▶ TEXT
= = = =
His only real qualification to raise wheat was knowing how to scythe, a skill he’d picked up during a year at a “living history” farm in New Jersey. (Scything, he says, “is harder and less dangerous than it looks.” The other way to harvest wheat, if you don’t happen to own a combine, is with a sickle, a curved blade attached to a short handle, and wielding one of those is easier and more dangerous than it looks.) He didn’t even have wheat seed, at least not of the heirloom varieties he was interested in growing. One of those varieties is Arcadian, which was grown in New York State as recently as the 1920s; it had gone so thoroughly out of fashion that when officials from the U.S. Department of Agriculture sought it for their seed bank in 1991, they had to get it from Russia. (And even that, he says, may not be identical to the New York strain.) The seed bank provides only five grams to a customer, or about 100 seeds. These, after one growing season, yielded Robertson-Goldberg a pound of seed, which turned into ten pounds the following year, at which point he was ready to have a crop. And he would have harvested one, too, if a hurricane hadn’t hit the Northeast this past fall.
= = = =
▶ EXTRACTED INFORMATION
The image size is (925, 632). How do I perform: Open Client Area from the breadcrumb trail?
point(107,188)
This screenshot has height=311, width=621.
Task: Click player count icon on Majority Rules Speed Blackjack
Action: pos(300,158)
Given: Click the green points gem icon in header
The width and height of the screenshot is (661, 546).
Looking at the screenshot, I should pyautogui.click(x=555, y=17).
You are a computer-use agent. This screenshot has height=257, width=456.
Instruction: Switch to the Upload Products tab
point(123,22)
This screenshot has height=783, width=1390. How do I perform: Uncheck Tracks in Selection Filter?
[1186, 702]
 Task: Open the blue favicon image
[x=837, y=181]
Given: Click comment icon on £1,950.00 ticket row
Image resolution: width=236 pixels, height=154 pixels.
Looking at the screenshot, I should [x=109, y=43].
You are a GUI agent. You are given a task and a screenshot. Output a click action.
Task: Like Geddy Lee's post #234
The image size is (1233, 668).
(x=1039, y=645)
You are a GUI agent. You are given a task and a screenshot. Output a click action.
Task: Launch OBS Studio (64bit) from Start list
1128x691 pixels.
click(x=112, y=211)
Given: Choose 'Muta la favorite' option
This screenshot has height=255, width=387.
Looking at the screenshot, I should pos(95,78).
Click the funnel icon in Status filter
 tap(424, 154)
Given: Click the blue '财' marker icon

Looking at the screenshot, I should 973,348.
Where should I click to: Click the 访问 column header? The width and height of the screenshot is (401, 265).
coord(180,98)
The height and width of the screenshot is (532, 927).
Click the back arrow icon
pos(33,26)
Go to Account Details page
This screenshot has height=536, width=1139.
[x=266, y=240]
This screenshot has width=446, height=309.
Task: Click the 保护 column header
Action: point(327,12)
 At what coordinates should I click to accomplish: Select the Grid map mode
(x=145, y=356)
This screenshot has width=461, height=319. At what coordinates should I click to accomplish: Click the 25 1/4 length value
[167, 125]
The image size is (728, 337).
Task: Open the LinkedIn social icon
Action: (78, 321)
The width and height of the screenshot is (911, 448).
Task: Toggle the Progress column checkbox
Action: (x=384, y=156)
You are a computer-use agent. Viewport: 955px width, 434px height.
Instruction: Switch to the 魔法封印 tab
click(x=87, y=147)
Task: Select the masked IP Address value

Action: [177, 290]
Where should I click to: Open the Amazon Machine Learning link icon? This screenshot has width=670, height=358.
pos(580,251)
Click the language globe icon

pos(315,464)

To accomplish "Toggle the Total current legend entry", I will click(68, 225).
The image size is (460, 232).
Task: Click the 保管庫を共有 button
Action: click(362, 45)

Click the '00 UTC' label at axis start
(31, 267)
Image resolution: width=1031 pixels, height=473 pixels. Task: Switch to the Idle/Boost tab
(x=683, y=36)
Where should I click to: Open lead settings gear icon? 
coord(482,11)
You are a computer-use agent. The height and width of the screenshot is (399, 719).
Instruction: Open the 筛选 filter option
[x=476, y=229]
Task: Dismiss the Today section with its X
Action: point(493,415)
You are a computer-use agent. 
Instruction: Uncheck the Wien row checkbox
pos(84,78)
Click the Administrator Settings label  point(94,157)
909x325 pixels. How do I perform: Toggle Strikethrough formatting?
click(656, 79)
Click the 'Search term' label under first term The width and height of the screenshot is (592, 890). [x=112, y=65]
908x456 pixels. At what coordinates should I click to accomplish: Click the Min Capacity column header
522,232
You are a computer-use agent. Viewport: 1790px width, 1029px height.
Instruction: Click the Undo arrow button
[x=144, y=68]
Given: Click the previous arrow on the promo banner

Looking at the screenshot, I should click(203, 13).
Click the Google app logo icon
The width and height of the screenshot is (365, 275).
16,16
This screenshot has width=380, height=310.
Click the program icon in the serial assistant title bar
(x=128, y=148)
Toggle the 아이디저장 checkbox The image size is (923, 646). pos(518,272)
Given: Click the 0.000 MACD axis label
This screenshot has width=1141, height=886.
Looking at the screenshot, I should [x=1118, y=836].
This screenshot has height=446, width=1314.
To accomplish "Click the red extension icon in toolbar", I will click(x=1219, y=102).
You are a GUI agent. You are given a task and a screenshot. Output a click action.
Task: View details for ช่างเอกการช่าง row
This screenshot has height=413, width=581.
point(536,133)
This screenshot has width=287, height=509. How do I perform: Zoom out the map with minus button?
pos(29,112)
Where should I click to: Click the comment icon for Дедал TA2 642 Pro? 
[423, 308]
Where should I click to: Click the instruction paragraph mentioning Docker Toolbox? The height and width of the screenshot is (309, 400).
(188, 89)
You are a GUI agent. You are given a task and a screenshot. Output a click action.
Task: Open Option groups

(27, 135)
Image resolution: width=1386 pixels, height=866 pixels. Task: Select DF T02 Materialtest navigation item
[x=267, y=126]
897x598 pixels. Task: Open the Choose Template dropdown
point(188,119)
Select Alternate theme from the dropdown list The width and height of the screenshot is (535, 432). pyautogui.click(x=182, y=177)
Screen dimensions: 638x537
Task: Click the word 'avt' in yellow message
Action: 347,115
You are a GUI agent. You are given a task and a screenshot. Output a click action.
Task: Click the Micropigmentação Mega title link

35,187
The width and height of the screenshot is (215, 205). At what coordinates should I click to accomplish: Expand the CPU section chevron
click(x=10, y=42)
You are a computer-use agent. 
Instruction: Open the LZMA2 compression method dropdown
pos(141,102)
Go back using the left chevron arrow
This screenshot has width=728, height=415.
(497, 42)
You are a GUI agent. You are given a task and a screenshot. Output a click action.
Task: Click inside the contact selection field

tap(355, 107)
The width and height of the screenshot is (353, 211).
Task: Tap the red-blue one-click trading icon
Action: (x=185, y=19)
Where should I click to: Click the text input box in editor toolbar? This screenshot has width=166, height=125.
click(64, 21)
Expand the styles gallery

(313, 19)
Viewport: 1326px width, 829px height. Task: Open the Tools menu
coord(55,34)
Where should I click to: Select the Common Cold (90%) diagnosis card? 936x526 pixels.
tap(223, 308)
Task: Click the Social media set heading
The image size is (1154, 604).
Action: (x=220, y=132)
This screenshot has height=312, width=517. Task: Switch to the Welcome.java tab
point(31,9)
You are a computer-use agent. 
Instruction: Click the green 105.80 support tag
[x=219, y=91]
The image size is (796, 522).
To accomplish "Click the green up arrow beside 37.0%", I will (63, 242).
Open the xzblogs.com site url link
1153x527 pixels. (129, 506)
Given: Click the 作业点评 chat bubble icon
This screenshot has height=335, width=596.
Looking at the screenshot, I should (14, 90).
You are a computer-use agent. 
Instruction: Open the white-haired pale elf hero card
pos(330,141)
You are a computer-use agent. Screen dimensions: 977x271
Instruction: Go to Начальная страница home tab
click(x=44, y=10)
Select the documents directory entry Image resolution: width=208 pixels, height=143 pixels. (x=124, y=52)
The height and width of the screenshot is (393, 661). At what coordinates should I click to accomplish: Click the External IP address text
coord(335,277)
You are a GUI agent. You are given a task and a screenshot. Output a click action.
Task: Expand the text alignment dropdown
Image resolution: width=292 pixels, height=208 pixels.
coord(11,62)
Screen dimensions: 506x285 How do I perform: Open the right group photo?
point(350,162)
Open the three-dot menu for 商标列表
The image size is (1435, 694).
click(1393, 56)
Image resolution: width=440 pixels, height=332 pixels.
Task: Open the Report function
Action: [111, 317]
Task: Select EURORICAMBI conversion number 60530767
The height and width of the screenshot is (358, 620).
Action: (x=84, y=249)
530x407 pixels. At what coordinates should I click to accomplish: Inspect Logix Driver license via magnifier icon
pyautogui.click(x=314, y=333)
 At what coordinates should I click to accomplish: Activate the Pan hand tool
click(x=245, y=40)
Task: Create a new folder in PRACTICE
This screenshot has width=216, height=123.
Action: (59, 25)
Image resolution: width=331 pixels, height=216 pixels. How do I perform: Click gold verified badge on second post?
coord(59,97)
= = = =
▶ YOUR TASKS
[a] How would you render this sentence from the heirloom wheat text in Spanish: "The seed bank provides only five grams to a customer, or about 100 seeds."
[b] Could you proceed with the heirloom wheat text from where it stops?

▶ PER-TASK OUTPUTS
[a] El banco de semillas proporciona solo cinco gramos por cliente, o unas 100 semillas.

[b]
Even home gardeners are planting wheat, in backyards measured in square feet rather than in acres. They are harvesting it by hand, threshing it by flailing chains inside plastic buckets, separating the chaff from the berries (or kernels) with vacuum cleaners and then grinding it themselves on hand-cranked mills. This is an impulse entirely separate from the desire to grow, say, tomatoes, which are obviously better and cheaper from a garden than a supermarket. As an economic proposition, raising wheat to save money on flour makes about as much sense as raising children to help with the dishes. In either case, the decision is an emotional one. Home-grown wheat springs from the soil of American self-reliance and independence, fertilized with a pinch of apocalyptic fervor. Jack Jenkins, a genial tinkerer who sells hand-cranked tabletop mills by mail order out of Stanwood, Washington, cites a customer who connected two of his machines in tandem to a stationary bicycle and in a year “processed enough flour to bake 1,456 loaves of bread. She trained for a marathon that way!” Jenkins praises the taste and nutritional value of freshly ground whole-wheat flour, but also notes, pointedly, that unmilled wheat can potentially keep for decades, a useful quality if you’re stocking up in advance of social and economic collapse. (Flour has a definite shelf life, which can be extended by refrigeration, Jenkins notes—“if you’re sure you’re going to have electricity.”)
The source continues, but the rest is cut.